Goal of the exercise>
Each line below must be written out exactly as shown.

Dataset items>
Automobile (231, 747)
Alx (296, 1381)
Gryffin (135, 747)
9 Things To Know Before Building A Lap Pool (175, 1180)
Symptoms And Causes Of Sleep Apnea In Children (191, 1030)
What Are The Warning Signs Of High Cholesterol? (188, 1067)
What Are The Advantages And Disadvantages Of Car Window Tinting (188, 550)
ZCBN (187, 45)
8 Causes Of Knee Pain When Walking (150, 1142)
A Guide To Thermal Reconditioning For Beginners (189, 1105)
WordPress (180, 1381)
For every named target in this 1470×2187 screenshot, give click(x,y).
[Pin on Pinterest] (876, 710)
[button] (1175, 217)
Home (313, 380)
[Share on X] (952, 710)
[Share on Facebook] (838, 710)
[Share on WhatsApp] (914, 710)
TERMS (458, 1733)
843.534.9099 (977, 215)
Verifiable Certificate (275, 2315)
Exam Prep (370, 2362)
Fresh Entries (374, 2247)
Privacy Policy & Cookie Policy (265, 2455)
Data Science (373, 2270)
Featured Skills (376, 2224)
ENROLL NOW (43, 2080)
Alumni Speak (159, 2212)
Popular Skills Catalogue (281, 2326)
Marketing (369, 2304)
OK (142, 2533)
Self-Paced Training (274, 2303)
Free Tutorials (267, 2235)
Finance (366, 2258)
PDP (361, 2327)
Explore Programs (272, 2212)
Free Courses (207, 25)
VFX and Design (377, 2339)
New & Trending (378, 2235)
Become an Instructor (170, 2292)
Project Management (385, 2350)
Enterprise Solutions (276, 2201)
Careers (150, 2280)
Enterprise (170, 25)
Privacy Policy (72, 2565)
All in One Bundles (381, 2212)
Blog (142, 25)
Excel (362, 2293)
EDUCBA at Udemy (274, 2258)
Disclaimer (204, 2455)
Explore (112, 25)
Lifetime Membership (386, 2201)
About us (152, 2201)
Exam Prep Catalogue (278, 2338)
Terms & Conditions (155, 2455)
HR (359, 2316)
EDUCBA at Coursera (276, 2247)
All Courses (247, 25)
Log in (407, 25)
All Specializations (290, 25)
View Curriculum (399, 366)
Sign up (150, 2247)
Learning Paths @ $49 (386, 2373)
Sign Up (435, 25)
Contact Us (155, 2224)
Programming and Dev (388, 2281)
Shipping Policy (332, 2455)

Task answer>
Automobile (231, 747)
Alx (296, 1381)
Gryffin (135, 747)
9 Things To Know Before Building A Lap Pool (175, 1180)
Symptoms And Causes Of Sleep Apnea In Children (191, 1030)
What Are The Warning Signs Of High Cholesterol? (188, 1067)
What Are The Advantages And Disadvantages Of Car Window Tinting (188, 550)
ZCBN (187, 45)
8 Causes Of Knee Pain When Walking (150, 1142)
A Guide To Thermal Reconditioning For Beginners (189, 1105)
WordPress (180, 1381)
For every named target in this 1470×2187 screenshot, give click(x,y).
[Pin on Pinterest] (876, 710)
[button] (1175, 217)
Home (313, 380)
[Share on X] (952, 710)
[Share on Facebook] (838, 710)
[Share on WhatsApp] (914, 710)
TERMS (458, 1733)
843.534.9099 (977, 215)
Verifiable Certificate (275, 2315)
Exam Prep (370, 2362)
Fresh Entries (374, 2247)
Privacy Policy & Cookie Policy (265, 2455)
Data Science (373, 2270)
Featured Skills (376, 2224)
ENROLL NOW (43, 2080)
Alumni Speak (159, 2212)
Popular Skills Catalogue (281, 2326)
Marketing (369, 2304)
OK (142, 2533)
Self-Paced Training (274, 2303)
Free Tutorials (267, 2235)
Finance (366, 2258)
PDP (361, 2327)
Explore Programs (272, 2212)
Free Courses (207, 25)
VFX and Design (377, 2339)
New & Trending (378, 2235)
Become an Instructor (170, 2292)
Project Management (385, 2350)
Enterprise Solutions (276, 2201)
Careers (150, 2280)
Enterprise (170, 25)
Privacy Policy (72, 2565)
All in One Bundles (381, 2212)
Blog (142, 25)
Excel (362, 2293)
EDUCBA at Udemy (274, 2258)
Disclaimer (204, 2455)
Explore (112, 25)
Lifetime Membership (386, 2201)
About us (152, 2201)
Exam Prep Catalogue (278, 2338)
Terms & Conditions (155, 2455)
HR (359, 2316)
EDUCBA at Coursera (276, 2247)
All Courses (247, 25)
Log in (407, 25)
All Specializations (290, 25)
View Curriculum (399, 366)
Sign up (150, 2247)
Learning Paths @ $49 (386, 2373)
Sign Up (435, 25)
Contact Us (155, 2224)
Programming and Dev (388, 2281)
Shipping Policy (332, 2455)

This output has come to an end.